## [What is expected]
All entries should be output exactly as they stand.

## [Data listing]
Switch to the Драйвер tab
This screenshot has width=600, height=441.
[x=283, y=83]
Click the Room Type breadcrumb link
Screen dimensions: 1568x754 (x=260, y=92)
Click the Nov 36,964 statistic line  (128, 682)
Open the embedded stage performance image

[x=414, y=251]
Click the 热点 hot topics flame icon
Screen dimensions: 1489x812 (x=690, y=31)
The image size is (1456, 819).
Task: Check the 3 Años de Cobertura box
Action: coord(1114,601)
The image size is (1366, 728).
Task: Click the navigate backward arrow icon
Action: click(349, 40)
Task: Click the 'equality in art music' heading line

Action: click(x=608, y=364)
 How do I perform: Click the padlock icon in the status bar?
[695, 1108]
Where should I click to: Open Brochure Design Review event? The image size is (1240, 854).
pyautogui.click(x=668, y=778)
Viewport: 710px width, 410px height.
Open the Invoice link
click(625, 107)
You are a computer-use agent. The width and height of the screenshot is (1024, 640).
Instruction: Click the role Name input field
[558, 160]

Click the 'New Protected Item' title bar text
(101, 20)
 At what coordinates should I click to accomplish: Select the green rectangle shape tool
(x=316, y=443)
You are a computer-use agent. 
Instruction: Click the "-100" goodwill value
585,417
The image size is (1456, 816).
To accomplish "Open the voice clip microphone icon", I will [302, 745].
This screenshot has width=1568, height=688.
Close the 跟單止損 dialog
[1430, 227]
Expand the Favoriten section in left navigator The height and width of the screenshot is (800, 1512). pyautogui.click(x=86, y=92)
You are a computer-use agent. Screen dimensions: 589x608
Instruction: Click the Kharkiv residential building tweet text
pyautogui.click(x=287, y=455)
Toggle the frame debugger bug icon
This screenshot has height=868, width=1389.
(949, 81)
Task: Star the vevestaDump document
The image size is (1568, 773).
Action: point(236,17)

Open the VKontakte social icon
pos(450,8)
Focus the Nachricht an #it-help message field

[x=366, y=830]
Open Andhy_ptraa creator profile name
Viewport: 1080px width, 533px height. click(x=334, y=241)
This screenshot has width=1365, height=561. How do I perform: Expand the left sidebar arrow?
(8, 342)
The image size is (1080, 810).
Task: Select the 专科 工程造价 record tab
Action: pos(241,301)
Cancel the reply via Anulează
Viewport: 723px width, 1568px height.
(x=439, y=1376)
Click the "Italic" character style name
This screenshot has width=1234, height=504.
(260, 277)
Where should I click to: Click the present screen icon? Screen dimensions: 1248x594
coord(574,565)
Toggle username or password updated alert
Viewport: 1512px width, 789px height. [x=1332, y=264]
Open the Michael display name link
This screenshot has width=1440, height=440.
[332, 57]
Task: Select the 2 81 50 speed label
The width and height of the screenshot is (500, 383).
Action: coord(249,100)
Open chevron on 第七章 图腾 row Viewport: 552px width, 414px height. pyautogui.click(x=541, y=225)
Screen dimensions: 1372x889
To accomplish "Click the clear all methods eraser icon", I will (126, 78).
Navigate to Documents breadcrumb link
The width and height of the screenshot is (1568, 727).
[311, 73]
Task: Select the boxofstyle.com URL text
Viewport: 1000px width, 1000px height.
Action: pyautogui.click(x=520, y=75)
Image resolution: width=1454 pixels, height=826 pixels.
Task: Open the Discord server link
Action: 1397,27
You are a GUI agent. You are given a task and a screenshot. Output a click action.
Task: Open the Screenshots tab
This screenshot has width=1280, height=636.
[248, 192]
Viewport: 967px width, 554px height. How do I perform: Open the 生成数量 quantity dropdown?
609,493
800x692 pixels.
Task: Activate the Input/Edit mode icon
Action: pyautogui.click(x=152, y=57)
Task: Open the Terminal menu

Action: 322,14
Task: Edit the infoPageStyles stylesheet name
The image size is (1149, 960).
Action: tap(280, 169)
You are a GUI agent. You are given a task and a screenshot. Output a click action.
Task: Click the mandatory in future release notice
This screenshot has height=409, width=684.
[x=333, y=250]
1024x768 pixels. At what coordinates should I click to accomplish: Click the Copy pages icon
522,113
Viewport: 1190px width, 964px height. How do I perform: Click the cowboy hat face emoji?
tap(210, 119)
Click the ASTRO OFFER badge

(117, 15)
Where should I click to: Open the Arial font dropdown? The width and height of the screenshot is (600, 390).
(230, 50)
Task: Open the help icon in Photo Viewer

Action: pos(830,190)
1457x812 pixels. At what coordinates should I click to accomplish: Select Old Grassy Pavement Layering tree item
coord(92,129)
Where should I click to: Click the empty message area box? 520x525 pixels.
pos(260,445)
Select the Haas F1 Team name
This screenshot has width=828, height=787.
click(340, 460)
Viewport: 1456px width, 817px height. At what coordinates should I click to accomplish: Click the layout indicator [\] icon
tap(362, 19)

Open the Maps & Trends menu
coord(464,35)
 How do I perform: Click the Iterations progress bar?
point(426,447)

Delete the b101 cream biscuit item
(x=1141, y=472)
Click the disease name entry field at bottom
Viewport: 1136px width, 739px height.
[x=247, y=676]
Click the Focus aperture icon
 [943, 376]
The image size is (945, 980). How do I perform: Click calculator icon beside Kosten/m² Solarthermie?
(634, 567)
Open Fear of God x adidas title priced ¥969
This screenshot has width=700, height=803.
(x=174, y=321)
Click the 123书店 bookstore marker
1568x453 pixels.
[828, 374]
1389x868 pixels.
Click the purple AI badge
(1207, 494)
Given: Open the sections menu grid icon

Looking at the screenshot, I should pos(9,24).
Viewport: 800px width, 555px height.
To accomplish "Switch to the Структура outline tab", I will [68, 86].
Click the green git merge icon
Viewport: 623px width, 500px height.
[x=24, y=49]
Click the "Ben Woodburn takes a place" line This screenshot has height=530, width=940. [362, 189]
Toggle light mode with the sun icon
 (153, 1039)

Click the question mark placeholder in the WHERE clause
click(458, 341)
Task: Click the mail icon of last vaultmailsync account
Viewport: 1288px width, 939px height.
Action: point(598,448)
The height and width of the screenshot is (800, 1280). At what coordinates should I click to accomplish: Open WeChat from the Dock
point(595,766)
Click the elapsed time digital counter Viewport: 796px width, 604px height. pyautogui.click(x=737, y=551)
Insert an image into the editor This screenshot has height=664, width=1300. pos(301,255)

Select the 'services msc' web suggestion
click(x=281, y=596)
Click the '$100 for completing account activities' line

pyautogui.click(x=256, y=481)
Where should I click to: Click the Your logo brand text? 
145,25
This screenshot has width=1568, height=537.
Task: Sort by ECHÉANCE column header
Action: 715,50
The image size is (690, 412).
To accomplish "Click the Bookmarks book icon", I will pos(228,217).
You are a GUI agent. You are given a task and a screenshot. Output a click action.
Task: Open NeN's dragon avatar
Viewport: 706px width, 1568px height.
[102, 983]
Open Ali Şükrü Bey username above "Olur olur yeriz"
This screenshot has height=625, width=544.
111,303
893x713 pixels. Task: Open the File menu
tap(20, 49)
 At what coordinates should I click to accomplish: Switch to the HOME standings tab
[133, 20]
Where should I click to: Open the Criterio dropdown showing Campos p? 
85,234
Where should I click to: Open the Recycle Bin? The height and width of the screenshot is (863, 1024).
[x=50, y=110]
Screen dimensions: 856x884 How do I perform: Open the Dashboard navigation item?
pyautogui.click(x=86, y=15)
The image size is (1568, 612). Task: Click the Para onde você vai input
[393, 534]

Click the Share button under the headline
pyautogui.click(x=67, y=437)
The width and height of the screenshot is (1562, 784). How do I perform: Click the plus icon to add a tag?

## [Solution to this problem]
Switch to the Драйвер tab
This screenshot has width=600, height=441.
[x=283, y=83]
Click the Room Type breadcrumb link
Screen dimensions: 1568x754 (x=260, y=92)
Click the Nov 36,964 statistic line  (128, 682)
Open the embedded stage performance image

[x=414, y=251]
Click the 热点 hot topics flame icon
Screen dimensions: 1489x812 (x=690, y=31)
The image size is (1456, 819).
Task: Check the 3 Años de Cobertura box
Action: coord(1114,601)
The image size is (1366, 728).
Task: Click the navigate backward arrow icon
Action: click(349, 40)
Task: Click the 'equality in art music' heading line

Action: click(x=608, y=364)
 How do I perform: Click the padlock icon in the status bar?
[695, 1108]
Where should I click to: Open Brochure Design Review event? The image size is (1240, 854).
pyautogui.click(x=668, y=778)
Viewport: 710px width, 410px height.
Open the Invoice link
click(625, 107)
You are a computer-use agent. The width and height of the screenshot is (1024, 640).
Instruction: Click the role Name input field
[558, 160]

Click the 'New Protected Item' title bar text
(101, 20)
 At what coordinates should I click to accomplish: Select the green rectangle shape tool
(x=316, y=443)
You are a computer-use agent. 
Instruction: Click the "-100" goodwill value
585,417
The image size is (1456, 816).
To accomplish "Open the voice clip microphone icon", I will [302, 745].
This screenshot has width=1568, height=688.
Close the 跟單止損 dialog
[1430, 227]
Expand the Favoriten section in left navigator The height and width of the screenshot is (800, 1512). pyautogui.click(x=86, y=92)
You are a computer-use agent. Screen dimensions: 589x608
Instruction: Click the Kharkiv residential building tweet text
pyautogui.click(x=287, y=455)
Toggle the frame debugger bug icon
This screenshot has height=868, width=1389.
(949, 81)
Task: Star the vevestaDump document
The image size is (1568, 773).
Action: point(236,17)

Open the VKontakte social icon
pos(450,8)
Focus the Nachricht an #it-help message field

[x=366, y=830]
Open Andhy_ptraa creator profile name
Viewport: 1080px width, 533px height. click(x=334, y=241)
This screenshot has width=1365, height=561. How do I perform: Expand the left sidebar arrow?
(8, 342)
The image size is (1080, 810).
Task: Select the 专科 工程造价 record tab
Action: pos(241,301)
Cancel the reply via Anulează
Viewport: 723px width, 1568px height.
(x=439, y=1376)
Click the "Italic" character style name
This screenshot has width=1234, height=504.
(260, 277)
Where should I click to: Click the present screen icon? Screen dimensions: 1248x594
coord(574,565)
Toggle username or password updated alert
Viewport: 1512px width, 789px height. [x=1332, y=264]
Open the Michael display name link
This screenshot has width=1440, height=440.
[332, 57]
Task: Select the 2 81 50 speed label
The width and height of the screenshot is (500, 383).
Action: coord(249,100)
Open chevron on 第七章 图腾 row Viewport: 552px width, 414px height. pyautogui.click(x=541, y=225)
Screen dimensions: 1372x889
To accomplish "Click the clear all methods eraser icon", I will (126, 78).
Navigate to Documents breadcrumb link
The width and height of the screenshot is (1568, 727).
[311, 73]
Task: Select the boxofstyle.com URL text
Viewport: 1000px width, 1000px height.
Action: pyautogui.click(x=520, y=75)
Image resolution: width=1454 pixels, height=826 pixels.
Task: Open the Discord server link
Action: 1397,27
You are a GUI agent. You are given a task and a screenshot. Output a click action.
Task: Open the Screenshots tab
This screenshot has width=1280, height=636.
[248, 192]
Viewport: 967px width, 554px height. How do I perform: Open the 生成数量 quantity dropdown?
609,493
800x692 pixels.
Task: Activate the Input/Edit mode icon
Action: pyautogui.click(x=152, y=57)
Task: Open the Terminal menu

Action: 322,14
Task: Edit the infoPageStyles stylesheet name
The image size is (1149, 960).
Action: tap(280, 169)
You are a GUI agent. You are given a task and a screenshot. Output a click action.
Task: Click the mandatory in future release notice
This screenshot has height=409, width=684.
[x=333, y=250]
1024x768 pixels. At what coordinates should I click to accomplish: Click the Copy pages icon
522,113
Viewport: 1190px width, 964px height. How do I perform: Click the cowboy hat face emoji?
tap(210, 119)
Click the ASTRO OFFER badge

(117, 15)
Where should I click to: Open the Arial font dropdown? The width and height of the screenshot is (600, 390).
(230, 50)
Task: Open the help icon in Photo Viewer

Action: pos(830,190)
1457x812 pixels. At what coordinates should I click to accomplish: Select Old Grassy Pavement Layering tree item
coord(92,129)
Where should I click to: Click the empty message area box? 520x525 pixels.
pos(260,445)
Select the Haas F1 Team name
This screenshot has width=828, height=787.
click(340, 460)
Viewport: 1456px width, 817px height. At what coordinates should I click to accomplish: Click the layout indicator [\] icon
tap(362, 19)

Open the Maps & Trends menu
coord(464,35)
 How do I perform: Click the Iterations progress bar?
point(426,447)

Delete the b101 cream biscuit item
(x=1141, y=472)
Click the disease name entry field at bottom
Viewport: 1136px width, 739px height.
[x=247, y=676]
Click the Focus aperture icon
 [943, 376]
The image size is (945, 980). How do I perform: Click calculator icon beside Kosten/m² Solarthermie?
(634, 567)
Open Fear of God x adidas title priced ¥969
This screenshot has width=700, height=803.
(x=174, y=321)
Click the 123书店 bookstore marker
1568x453 pixels.
[828, 374]
1389x868 pixels.
Click the purple AI badge
(1207, 494)
Given: Open the sections menu grid icon

Looking at the screenshot, I should pos(9,24).
Viewport: 800px width, 555px height.
To accomplish "Switch to the Структура outline tab", I will [68, 86].
Click the green git merge icon
Viewport: 623px width, 500px height.
[x=24, y=49]
Click the "Ben Woodburn takes a place" line This screenshot has height=530, width=940. [362, 189]
Toggle light mode with the sun icon
 (153, 1039)

Click the question mark placeholder in the WHERE clause
click(458, 341)
Task: Click the mail icon of last vaultmailsync account
Viewport: 1288px width, 939px height.
Action: point(598,448)
The height and width of the screenshot is (800, 1280). At what coordinates should I click to accomplish: Open WeChat from the Dock
point(595,766)
Click the elapsed time digital counter Viewport: 796px width, 604px height. pyautogui.click(x=737, y=551)
Insert an image into the editor This screenshot has height=664, width=1300. pos(301,255)

Select the 'services msc' web suggestion
click(x=281, y=596)
Click the '$100 for completing account activities' line

pyautogui.click(x=256, y=481)
Where should I click to: Click the Your logo brand text? 
145,25
This screenshot has width=1568, height=537.
Task: Sort by ECHÉANCE column header
Action: 715,50
The image size is (690, 412).
To accomplish "Click the Bookmarks book icon", I will pos(228,217).
You are a GUI agent. You are given a task and a screenshot. Output a click action.
Task: Open NeN's dragon avatar
Viewport: 706px width, 1568px height.
[102, 983]
Open Ali Şükrü Bey username above "Olur olur yeriz"
This screenshot has height=625, width=544.
111,303
893x713 pixels. Task: Open the File menu
tap(20, 49)
 At what coordinates should I click to accomplish: Switch to the HOME standings tab
[133, 20]
Where should I click to: Open the Criterio dropdown showing Campos p? 
85,234
Where should I click to: Open the Recycle Bin? The height and width of the screenshot is (863, 1024).
[x=50, y=110]
Screen dimensions: 856x884 How do I perform: Open the Dashboard navigation item?
pyautogui.click(x=86, y=15)
The image size is (1568, 612). Task: Click the Para onde você vai input
[393, 534]

Click the Share button under the headline
pyautogui.click(x=67, y=437)
The width and height of the screenshot is (1562, 784). How do I perform: Click the plus icon to add a tag?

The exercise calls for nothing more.